There are some items associated with the home purchase that are deductible as itemized deductions on schedule A. You can list them in Turbotax, you will only get a tax benefit if your total itemized deductions are larger than your standard deduction.

 

  1. You can deduct the daily mortgage interest from the closing date to the end of the month, this will be shown on your closing statement.  You can deduct this interest even if it is not included on the 1098 from your lender.  If you aren't sure if the daily interest at closing is included in your 1098, compare the interest on your monthly mortgage statements with your 1098.  You can enter this as mortgage interest not on a 1098 (there is a box to check for this) under the name of your closing bank instead of the name of the mortgage servicer, if they are different. 
  2. You can deduct property taxes allocated to the days you owned the home.  For example, suppose the seller paid a full year of property taxes on January 15 that covered Jan 1-Dec 31, 2021.  If you bought the home on November 25, you owned the home for 36 days, so you could deduct 36/365=9.86% of the property taxes as if you paid them to the taxing authority yourself.   You will generally give the seller a credit at the closing for the taxes they paid in advance that cover your ownership period, this will be on your closing statement.  You are allowed to deduct the property taxes allocated to your days of ownership as if you paid them to the town or county, even if you did not give such a credit. 
  3. If you paid points on the mortgage, you may be able to deduct the entire amount in 2021.  This depends on the financial circumstances of the transaction and Turbotax will ask you questions to guide you through this deduction.  If you can't deduct the points in a lump sum, you will deduct them spread out over the life of the mortgage. 
  4. If you paid a lump sum mortgage insurance premium as part of your closing costs, you can deduct this spread out over 84 months, even if it is not shown on a 1098, starting with the month after you closed.  (If you closed in June, you could deduct 6/84th of the lump sum this year, and 12/84s next year, until you use it up.)   Turbotax does not calculate or keep track of the amount of PMI or MIP you can deduct, so you need to keep track of how much you deduct each year until it is used up.   You can add the allocated lump sum to any amount of monthly PMI that is reported on your 1098.  If you paid a VA funding fee for a VA loan, or a guarantee fee to the Rural Housing Service, this is a special type of mortgage insurance and may be deducted fully in the year of the purchase.  Enter this as a "mortgage not reported on a 1098" as described in #1.   
  5. Items placed in escrow are not deductible when the escrow account is funded, because is it still your money until the insurance premium or property tax bill is paid.

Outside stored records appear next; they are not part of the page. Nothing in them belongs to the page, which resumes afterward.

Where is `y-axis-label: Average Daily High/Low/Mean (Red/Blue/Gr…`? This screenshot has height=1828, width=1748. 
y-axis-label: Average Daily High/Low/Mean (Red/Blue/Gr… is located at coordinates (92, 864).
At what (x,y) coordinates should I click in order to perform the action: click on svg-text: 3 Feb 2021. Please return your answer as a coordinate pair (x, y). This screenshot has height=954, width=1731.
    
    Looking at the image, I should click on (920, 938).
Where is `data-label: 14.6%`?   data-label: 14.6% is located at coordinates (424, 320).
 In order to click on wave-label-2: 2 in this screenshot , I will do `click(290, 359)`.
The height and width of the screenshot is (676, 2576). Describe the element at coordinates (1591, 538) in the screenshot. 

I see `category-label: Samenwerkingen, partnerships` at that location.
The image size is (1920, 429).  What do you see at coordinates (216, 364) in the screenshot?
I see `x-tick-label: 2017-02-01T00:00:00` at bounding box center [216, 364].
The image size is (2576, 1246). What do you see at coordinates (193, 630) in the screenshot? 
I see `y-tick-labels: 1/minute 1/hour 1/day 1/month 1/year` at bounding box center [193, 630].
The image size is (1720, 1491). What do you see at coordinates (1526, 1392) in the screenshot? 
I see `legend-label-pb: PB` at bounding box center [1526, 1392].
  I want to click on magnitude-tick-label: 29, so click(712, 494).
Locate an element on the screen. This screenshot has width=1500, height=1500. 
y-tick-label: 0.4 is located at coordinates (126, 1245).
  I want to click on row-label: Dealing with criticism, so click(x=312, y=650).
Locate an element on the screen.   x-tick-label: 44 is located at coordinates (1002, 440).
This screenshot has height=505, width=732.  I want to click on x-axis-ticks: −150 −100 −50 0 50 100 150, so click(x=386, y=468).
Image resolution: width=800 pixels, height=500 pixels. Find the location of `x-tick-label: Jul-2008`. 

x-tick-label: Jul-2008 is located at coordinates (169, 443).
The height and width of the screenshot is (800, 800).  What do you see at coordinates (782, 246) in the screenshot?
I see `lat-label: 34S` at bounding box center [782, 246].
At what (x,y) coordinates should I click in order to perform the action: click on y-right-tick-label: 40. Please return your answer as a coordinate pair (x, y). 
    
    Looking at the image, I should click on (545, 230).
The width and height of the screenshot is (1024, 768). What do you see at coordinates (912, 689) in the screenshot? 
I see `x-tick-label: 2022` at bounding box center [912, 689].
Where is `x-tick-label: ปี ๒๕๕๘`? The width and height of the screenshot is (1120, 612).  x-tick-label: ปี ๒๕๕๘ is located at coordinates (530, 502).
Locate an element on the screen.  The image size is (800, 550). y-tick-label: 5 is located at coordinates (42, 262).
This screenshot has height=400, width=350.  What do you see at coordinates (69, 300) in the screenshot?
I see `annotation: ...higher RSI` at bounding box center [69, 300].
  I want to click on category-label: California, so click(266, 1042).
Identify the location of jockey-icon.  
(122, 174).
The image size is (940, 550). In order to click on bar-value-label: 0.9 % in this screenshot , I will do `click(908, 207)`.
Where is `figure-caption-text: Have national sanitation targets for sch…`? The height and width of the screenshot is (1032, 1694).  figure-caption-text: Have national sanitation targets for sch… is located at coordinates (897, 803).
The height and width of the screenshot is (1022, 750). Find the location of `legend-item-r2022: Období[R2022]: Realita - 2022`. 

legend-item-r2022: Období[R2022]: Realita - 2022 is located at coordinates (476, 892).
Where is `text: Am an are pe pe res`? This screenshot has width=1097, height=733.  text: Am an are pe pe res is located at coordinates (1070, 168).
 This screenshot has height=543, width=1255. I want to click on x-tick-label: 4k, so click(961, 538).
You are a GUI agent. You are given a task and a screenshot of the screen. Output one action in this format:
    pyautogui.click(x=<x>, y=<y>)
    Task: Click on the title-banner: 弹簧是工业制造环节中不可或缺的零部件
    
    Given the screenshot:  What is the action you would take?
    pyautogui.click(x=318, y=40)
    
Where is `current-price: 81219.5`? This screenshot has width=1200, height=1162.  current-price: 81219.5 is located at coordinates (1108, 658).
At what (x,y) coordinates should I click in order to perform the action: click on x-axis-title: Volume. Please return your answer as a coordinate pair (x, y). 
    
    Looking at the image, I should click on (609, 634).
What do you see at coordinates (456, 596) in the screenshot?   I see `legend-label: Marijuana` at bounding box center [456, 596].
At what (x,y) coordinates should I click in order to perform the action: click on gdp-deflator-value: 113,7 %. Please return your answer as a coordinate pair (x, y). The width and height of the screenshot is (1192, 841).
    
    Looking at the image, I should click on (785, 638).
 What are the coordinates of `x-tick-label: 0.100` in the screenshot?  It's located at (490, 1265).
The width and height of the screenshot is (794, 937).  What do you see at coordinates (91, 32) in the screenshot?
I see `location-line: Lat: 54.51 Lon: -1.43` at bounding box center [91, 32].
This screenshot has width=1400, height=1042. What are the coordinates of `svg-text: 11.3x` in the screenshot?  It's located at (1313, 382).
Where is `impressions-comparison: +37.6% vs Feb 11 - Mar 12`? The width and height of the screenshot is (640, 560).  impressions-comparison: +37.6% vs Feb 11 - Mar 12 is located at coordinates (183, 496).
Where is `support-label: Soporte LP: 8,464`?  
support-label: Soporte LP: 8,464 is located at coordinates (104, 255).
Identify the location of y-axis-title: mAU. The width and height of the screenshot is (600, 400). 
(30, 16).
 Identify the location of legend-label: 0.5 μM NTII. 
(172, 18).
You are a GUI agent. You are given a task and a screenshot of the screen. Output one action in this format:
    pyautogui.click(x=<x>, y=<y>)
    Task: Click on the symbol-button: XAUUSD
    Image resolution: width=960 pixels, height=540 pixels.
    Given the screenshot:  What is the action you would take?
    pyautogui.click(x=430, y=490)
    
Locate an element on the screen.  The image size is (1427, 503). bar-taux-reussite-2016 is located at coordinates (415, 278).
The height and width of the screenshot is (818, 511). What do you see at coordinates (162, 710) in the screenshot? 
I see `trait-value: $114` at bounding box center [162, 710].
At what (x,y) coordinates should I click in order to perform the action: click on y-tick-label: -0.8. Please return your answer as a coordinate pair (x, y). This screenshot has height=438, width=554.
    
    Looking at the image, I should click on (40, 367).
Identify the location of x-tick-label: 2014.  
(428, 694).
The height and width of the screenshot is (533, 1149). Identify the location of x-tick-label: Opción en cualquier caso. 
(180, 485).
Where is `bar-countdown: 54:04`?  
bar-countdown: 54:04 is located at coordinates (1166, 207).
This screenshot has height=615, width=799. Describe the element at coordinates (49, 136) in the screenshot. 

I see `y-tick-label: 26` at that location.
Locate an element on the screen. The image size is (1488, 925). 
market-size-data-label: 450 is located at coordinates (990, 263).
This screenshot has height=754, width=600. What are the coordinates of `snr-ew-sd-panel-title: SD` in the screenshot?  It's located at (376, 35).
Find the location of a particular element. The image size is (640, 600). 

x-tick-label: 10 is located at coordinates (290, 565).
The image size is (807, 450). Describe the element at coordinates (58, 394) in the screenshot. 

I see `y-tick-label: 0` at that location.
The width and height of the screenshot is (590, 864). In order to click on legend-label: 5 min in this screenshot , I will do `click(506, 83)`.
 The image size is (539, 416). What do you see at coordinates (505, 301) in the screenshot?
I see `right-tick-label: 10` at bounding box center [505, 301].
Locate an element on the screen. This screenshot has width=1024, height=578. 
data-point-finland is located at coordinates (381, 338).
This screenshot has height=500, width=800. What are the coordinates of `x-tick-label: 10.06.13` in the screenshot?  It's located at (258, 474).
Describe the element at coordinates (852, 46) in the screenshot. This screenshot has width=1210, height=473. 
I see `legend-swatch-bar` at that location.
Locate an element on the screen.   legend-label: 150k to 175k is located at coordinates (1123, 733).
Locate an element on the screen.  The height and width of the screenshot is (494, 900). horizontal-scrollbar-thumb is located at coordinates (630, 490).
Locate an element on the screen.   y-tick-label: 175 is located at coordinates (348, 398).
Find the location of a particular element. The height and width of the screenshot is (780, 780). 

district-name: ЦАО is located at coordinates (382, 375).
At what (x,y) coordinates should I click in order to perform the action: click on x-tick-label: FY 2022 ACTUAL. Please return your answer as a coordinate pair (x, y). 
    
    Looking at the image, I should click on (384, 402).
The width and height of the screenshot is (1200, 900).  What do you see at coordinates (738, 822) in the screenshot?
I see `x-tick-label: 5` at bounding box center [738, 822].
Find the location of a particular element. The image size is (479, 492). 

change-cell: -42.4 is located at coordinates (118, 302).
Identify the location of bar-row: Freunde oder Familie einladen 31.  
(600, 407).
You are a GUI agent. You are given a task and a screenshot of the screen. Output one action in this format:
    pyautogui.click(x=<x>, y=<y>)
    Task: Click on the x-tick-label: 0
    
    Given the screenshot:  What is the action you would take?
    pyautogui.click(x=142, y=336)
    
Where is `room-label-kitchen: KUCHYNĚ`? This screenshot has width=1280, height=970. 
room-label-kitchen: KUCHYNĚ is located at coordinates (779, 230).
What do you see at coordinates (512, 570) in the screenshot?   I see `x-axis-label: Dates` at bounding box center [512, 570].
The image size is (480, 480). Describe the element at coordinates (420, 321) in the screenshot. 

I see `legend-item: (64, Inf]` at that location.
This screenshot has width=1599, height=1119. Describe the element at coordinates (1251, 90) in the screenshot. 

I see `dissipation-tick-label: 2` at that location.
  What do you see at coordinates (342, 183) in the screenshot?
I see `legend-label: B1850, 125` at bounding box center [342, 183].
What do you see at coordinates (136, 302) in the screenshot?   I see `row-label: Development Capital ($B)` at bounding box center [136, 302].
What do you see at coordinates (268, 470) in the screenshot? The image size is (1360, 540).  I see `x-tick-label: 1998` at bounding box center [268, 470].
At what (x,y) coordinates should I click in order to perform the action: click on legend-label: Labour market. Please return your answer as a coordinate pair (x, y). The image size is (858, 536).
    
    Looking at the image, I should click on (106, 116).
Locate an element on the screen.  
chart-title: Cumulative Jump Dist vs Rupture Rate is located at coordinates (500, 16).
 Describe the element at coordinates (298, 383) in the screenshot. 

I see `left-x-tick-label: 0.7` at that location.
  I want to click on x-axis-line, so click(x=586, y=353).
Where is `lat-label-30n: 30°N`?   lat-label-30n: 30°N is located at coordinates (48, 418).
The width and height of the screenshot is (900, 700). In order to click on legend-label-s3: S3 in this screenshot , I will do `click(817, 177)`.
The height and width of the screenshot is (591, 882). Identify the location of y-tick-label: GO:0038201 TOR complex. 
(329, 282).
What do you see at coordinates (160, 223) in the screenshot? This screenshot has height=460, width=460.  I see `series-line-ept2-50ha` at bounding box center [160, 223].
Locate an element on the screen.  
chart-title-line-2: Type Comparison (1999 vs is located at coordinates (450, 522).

Do I need to report a home purchase on my return?

You should receive 2 1098 forms, one from each mortgage company. One for the sale and one for the purchase. These 2 forms will communicate the interest, property taxes and mortgage related $$ and dates. You should also complete a schedule contained in Turbo Tax to calculate your capital gains. if any, on the sale of your home. Do a search on "selling My Home"

DawnC
Employee Tax Expert

Do I need to report a home purchase on my return?

No, you do not need to report a home purchase.   As mentioned above, there are some tax breaks available to home owners, most of which are only available to you only if you itemize deductions.   

 

Mortgage interest

Deducting Points

Real estate taxes

Certain mortgage insurance payments

Qualified energy-saving improvements

 

 

What deductions can homeowners take?

 

Home improvements

Save receipts and records for all significant improvements you make to your home, such as landscaping, storm windows and fencing. You can't deduct these expenses now, but when you sell your home the cost of the improvements is added to the purchase price of your home to determine the cost basis in your home. This will reduce any potential taxable gain that you may have from the sale of your home.